─── INFORMATION

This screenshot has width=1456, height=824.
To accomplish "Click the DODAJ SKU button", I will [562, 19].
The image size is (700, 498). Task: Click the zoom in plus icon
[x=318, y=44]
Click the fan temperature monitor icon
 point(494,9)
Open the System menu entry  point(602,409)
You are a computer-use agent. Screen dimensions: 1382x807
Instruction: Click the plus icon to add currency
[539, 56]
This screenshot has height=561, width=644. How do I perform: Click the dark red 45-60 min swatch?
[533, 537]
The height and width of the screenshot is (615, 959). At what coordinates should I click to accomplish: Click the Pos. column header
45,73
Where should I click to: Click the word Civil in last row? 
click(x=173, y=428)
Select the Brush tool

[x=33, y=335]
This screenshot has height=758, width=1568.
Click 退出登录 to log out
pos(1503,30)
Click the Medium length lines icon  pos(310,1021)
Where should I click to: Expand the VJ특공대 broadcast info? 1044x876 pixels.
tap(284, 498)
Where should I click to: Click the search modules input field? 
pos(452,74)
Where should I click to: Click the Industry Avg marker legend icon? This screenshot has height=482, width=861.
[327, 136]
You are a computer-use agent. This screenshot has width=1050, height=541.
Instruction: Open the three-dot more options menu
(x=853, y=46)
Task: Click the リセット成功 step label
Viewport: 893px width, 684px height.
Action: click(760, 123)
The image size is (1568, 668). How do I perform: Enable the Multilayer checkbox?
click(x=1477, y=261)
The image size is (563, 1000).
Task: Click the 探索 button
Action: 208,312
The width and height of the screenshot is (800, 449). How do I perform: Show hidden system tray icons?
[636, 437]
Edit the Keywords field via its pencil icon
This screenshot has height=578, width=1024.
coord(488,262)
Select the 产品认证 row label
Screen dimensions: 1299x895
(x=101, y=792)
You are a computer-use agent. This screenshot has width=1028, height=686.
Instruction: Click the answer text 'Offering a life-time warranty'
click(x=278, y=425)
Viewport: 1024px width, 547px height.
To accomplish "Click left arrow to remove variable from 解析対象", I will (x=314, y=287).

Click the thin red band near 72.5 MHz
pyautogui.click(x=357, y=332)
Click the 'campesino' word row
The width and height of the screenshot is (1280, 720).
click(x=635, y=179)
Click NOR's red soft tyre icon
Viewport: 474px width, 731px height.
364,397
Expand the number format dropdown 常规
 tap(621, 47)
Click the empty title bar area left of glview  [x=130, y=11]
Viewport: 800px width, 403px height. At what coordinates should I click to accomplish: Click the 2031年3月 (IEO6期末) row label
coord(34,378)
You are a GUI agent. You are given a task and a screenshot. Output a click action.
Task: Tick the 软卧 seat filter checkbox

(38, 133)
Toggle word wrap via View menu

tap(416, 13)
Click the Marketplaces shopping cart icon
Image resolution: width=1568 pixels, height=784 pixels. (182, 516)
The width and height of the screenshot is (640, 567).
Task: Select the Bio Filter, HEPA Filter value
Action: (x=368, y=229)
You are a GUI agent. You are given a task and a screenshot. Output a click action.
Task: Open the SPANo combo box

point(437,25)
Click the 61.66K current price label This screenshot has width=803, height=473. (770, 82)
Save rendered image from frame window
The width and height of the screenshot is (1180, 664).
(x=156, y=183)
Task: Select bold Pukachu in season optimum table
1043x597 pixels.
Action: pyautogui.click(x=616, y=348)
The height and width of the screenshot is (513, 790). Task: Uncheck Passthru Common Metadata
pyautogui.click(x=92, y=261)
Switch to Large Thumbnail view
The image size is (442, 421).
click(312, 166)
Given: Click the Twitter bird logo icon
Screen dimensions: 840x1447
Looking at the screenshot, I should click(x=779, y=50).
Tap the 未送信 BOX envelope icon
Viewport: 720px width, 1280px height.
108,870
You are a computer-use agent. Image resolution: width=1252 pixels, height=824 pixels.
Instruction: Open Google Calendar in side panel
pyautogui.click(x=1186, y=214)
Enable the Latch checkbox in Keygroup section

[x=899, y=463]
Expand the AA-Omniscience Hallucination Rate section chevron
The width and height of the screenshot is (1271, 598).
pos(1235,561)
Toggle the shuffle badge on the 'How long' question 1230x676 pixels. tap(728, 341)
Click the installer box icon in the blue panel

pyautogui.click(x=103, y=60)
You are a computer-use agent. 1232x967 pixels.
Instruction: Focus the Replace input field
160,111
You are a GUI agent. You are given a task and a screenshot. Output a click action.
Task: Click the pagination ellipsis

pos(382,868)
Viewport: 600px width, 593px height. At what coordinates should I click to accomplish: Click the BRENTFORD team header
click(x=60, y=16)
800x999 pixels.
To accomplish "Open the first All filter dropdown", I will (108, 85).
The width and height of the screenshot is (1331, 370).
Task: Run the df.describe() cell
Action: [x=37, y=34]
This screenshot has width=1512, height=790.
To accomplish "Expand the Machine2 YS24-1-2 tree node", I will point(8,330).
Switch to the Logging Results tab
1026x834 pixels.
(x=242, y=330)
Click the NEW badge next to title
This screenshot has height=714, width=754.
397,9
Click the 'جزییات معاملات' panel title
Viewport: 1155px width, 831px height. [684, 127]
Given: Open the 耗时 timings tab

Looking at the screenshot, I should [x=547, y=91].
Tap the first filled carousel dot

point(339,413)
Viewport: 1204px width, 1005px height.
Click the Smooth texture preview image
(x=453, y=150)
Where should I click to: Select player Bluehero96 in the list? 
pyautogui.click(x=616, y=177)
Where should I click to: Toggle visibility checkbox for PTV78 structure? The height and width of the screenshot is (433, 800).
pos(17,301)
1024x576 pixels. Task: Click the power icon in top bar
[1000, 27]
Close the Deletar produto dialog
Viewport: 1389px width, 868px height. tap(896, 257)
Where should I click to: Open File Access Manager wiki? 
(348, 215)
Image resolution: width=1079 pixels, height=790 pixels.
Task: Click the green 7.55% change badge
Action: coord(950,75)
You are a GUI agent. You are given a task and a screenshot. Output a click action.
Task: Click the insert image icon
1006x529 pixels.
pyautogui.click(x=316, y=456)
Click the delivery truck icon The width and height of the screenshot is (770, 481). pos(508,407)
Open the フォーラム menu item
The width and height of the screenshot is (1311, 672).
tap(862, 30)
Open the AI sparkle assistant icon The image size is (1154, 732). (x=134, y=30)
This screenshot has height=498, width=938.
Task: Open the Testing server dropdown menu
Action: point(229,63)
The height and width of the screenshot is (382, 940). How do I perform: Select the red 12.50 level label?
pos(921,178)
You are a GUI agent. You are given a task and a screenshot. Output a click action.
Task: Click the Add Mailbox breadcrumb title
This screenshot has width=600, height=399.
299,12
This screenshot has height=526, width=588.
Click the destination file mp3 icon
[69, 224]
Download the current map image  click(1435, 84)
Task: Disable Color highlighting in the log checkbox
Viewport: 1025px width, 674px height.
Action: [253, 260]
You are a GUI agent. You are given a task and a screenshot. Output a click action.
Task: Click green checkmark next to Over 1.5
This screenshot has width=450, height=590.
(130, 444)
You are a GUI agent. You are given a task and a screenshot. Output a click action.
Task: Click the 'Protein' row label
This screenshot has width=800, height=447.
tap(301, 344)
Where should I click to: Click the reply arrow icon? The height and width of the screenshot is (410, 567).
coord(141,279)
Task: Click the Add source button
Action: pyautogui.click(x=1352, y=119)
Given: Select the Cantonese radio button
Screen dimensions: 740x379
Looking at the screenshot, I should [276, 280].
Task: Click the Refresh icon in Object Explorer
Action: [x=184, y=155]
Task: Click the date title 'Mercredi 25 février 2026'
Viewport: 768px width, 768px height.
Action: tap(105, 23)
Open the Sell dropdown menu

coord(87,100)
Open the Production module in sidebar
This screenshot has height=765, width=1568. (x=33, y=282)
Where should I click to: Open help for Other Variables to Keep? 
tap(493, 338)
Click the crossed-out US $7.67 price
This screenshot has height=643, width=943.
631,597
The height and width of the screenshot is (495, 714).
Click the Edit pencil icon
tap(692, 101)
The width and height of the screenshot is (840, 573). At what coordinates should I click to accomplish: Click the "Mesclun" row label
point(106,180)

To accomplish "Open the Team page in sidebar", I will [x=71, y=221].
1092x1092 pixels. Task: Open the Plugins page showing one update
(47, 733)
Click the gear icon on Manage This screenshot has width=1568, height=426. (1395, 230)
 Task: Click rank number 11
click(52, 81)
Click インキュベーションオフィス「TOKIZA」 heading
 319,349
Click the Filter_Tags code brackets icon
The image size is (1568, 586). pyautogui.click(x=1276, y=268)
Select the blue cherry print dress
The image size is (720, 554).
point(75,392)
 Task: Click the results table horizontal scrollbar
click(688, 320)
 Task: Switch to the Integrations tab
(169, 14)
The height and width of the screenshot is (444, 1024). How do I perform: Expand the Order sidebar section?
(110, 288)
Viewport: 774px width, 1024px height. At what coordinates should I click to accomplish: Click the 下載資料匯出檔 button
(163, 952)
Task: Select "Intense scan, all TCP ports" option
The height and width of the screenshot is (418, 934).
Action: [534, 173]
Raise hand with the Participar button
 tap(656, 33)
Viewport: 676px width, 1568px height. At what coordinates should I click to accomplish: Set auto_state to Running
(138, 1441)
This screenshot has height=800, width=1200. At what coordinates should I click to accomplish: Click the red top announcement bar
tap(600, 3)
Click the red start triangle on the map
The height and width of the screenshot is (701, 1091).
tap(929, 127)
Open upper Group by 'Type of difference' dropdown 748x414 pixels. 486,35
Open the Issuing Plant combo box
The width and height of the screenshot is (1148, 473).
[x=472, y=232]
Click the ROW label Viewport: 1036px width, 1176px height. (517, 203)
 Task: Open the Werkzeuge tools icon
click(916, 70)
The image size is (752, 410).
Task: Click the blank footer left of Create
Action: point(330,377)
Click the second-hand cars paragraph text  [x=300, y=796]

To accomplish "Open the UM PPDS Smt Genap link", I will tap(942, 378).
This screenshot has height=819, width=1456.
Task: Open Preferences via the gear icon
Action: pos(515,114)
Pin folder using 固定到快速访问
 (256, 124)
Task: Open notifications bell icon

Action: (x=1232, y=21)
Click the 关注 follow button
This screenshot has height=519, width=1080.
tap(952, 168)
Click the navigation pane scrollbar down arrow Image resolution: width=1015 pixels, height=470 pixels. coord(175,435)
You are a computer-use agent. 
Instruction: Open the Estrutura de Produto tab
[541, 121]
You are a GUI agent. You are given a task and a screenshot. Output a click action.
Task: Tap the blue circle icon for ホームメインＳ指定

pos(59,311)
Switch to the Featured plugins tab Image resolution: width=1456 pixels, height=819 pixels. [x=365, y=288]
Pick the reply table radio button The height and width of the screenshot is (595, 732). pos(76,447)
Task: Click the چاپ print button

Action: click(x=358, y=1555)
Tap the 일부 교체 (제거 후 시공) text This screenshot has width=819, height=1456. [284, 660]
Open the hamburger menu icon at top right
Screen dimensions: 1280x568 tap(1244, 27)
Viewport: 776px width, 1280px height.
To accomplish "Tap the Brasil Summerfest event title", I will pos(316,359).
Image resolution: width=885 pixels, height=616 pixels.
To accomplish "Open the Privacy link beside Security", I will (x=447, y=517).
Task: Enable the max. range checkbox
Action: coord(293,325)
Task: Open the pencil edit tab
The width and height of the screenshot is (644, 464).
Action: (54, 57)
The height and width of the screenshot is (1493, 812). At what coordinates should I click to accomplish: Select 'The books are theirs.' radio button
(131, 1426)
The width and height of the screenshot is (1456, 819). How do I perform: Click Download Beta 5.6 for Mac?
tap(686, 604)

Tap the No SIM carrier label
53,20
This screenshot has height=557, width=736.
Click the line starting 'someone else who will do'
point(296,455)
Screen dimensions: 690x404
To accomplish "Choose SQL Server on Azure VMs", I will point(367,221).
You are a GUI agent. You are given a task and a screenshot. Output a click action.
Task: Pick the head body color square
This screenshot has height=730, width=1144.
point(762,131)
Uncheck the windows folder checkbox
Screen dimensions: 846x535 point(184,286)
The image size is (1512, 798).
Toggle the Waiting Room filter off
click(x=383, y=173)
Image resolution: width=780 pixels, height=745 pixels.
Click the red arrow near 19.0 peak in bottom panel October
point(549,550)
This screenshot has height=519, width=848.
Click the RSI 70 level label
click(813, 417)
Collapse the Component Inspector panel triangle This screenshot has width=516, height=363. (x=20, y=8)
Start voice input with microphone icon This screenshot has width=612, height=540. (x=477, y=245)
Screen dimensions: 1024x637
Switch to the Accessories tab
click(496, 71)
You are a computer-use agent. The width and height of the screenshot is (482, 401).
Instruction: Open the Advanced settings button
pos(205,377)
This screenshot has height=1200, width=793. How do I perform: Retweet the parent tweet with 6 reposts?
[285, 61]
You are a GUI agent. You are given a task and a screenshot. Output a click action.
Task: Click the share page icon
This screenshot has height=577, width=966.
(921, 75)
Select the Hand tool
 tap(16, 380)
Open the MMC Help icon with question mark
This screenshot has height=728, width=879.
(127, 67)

──────

== WHAT THE TASK ASKS ==
Within the listing above, find every line containing the string "computer" and return it.

== THE COMPLETED TASK ==
You are a computer-use agent. Screen dimensions: 1382x807
You are a computer-use agent. This screenshot has width=1050, height=541.
You are a computer-use agent. This screenshot has width=1028, height=686.
You are a computer-use agent. Image resolution: width=1252 pixels, height=824 pixels.
You are a computer-use agent. 1232x967 pixels.
You are a computer-use agent. 
You are a computer-use agent. The width and height of the screenshot is (482, 401).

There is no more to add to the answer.